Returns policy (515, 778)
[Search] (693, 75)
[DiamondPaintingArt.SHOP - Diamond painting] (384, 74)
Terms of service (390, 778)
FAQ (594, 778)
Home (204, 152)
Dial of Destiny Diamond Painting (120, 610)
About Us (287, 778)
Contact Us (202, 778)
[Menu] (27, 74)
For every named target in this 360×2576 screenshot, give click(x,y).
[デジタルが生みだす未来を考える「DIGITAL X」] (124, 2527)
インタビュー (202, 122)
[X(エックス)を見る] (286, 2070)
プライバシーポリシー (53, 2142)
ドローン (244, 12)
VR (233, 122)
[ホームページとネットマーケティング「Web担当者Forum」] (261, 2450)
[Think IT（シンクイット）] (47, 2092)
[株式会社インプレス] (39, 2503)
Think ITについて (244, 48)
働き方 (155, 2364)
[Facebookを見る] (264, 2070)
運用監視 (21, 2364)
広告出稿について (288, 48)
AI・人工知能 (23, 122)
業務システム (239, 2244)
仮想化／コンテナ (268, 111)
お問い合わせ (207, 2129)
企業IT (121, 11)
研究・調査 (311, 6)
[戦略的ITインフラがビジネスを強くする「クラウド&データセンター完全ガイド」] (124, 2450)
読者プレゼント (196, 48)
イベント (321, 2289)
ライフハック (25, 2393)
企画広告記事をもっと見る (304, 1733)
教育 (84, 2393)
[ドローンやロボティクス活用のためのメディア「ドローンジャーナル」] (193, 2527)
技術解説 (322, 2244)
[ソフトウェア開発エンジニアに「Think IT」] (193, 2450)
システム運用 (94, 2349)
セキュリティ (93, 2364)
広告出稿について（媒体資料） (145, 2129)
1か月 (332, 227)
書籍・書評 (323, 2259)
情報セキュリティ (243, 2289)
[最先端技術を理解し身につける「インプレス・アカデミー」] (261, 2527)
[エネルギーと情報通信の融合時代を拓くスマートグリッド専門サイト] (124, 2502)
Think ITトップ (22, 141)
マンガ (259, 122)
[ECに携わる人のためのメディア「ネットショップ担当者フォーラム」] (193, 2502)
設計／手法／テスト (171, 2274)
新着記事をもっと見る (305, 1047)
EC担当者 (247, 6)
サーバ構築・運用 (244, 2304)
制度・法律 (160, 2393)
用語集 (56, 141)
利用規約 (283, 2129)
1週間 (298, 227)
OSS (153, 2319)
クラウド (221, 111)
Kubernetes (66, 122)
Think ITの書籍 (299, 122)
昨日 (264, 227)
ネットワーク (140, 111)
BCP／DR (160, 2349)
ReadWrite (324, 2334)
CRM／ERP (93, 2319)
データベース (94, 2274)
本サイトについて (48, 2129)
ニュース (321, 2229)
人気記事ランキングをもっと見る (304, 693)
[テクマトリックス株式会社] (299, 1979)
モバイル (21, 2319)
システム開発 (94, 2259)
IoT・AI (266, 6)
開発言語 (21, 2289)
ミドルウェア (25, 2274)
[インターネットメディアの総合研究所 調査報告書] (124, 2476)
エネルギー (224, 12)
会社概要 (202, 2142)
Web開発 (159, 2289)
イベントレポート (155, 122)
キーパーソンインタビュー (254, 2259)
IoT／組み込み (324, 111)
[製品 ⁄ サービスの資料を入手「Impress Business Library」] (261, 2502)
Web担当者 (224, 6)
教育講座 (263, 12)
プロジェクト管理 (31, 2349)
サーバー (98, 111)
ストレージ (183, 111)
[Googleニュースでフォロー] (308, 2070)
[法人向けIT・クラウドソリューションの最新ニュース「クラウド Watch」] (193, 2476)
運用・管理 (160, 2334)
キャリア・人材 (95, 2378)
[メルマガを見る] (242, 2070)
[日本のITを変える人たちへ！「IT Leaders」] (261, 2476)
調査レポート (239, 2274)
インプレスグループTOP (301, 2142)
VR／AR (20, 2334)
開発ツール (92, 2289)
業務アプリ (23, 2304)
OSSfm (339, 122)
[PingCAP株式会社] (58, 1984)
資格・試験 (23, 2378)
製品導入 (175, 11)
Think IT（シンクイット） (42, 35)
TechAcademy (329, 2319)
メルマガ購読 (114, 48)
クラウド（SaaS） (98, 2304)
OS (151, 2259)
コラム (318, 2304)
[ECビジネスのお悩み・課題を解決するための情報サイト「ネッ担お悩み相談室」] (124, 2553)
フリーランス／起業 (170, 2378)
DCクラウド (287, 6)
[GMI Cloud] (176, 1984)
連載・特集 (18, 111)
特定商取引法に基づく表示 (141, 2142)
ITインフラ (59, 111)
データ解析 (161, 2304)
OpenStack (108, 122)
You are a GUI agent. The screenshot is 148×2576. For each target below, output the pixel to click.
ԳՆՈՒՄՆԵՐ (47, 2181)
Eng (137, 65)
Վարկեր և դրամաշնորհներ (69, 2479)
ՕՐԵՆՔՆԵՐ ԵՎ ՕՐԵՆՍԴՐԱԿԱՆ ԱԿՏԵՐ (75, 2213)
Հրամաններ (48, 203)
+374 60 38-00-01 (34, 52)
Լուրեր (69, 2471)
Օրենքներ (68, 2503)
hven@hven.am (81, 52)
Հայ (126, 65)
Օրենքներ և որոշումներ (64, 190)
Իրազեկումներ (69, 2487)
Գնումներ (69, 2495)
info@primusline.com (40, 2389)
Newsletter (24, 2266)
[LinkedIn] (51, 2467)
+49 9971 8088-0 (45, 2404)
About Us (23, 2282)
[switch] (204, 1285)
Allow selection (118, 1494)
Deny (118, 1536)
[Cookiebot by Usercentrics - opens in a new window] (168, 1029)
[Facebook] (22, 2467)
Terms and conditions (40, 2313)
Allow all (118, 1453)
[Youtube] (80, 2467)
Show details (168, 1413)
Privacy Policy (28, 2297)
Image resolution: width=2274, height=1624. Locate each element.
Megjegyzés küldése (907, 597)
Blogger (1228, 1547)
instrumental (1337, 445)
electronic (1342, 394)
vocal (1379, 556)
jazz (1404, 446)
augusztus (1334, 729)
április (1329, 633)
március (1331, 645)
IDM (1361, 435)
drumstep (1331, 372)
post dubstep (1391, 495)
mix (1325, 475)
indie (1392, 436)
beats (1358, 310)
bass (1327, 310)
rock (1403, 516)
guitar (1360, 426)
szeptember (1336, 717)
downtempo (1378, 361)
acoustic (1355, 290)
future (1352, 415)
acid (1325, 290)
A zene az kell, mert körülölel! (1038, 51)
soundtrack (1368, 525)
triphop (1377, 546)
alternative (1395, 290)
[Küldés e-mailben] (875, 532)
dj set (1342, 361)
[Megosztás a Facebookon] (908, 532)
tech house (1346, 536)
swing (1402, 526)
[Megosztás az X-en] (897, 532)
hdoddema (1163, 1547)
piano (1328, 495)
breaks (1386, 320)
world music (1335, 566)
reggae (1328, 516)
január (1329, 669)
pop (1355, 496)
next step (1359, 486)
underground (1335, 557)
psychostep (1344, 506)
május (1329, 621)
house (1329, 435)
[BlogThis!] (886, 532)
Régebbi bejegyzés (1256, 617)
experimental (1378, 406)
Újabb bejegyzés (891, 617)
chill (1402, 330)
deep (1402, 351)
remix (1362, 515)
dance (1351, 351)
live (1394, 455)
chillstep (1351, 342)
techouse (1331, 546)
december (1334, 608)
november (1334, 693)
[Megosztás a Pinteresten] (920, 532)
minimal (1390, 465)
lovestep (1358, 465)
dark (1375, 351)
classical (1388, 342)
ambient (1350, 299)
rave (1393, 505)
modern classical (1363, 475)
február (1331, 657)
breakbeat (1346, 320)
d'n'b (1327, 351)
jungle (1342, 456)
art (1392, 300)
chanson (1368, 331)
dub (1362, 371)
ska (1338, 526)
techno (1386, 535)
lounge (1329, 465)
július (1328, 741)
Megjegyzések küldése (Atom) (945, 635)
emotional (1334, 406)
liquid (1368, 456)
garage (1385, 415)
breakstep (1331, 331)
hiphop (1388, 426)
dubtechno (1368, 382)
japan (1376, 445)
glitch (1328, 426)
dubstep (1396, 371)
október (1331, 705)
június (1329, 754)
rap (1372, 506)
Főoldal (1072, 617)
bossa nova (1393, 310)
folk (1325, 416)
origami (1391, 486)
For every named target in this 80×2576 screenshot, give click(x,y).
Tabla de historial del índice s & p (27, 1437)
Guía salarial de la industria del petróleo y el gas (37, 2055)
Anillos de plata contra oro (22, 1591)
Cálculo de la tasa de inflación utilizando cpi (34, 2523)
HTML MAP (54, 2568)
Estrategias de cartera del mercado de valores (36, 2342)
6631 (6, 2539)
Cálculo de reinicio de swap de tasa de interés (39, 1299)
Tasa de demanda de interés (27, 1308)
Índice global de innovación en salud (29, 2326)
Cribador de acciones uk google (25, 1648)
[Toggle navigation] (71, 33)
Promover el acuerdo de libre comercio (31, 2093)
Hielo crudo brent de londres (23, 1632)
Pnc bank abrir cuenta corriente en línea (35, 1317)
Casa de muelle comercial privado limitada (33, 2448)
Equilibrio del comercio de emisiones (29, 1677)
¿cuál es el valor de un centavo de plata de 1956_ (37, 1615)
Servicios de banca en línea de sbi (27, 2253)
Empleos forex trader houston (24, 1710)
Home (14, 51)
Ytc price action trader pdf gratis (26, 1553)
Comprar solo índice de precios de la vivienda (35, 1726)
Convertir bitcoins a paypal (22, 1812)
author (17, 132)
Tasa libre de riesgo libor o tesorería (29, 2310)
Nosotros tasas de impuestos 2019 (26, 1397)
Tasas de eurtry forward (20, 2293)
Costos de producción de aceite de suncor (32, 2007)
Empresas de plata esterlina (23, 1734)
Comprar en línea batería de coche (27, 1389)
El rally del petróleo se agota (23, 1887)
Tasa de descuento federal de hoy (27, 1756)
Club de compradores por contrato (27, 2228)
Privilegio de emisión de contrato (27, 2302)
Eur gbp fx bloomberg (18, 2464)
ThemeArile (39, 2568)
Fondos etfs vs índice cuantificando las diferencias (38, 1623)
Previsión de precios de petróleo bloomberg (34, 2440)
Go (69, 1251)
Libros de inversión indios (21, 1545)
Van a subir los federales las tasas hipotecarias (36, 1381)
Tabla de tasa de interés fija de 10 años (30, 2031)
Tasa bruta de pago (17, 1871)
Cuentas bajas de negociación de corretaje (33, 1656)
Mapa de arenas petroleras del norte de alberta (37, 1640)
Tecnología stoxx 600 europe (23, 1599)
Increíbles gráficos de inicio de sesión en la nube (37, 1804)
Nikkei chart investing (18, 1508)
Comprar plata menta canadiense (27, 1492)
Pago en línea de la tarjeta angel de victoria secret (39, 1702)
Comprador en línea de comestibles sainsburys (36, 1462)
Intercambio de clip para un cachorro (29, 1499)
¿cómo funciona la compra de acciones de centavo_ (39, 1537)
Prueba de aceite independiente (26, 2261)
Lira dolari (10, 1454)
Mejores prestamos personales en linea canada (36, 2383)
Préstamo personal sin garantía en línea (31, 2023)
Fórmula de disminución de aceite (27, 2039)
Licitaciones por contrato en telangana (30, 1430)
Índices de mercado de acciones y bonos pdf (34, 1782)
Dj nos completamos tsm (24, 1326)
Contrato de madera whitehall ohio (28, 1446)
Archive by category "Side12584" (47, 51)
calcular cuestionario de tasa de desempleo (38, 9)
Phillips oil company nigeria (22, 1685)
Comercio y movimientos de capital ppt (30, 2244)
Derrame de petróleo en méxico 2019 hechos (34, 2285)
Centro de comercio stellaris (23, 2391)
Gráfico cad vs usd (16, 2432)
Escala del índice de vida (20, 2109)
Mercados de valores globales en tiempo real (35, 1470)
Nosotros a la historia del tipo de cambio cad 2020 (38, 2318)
:::::
Task to complete
Each line in the entries above, starting at the line with "ambient (1350, 299)" and ending at the line with "bossa nova (1393, 310)", is to be printed exactly, and only those lines.

Problem solution
ambient (1350, 299)
rave (1393, 505)
modern classical (1363, 475)
február (1331, 657)
breakbeat (1346, 320)
d'n'b (1327, 351)
jungle (1342, 456)
art (1392, 300)
chanson (1368, 331)
dub (1362, 371)
ska (1338, 526)
techno (1386, 535)
lounge (1329, 465)
július (1328, 741)
Megjegyzések küldése (Atom) (945, 635)
emotional (1334, 406)
liquid (1368, 456)
garage (1385, 415)
breakstep (1331, 331)
hiphop (1388, 426)
dubtechno (1368, 382)
japan (1376, 445)
glitch (1328, 426)
dubstep (1396, 371)
október (1331, 705)
június (1329, 754)
rap (1372, 506)
Főoldal (1072, 617)
bossa nova (1393, 310)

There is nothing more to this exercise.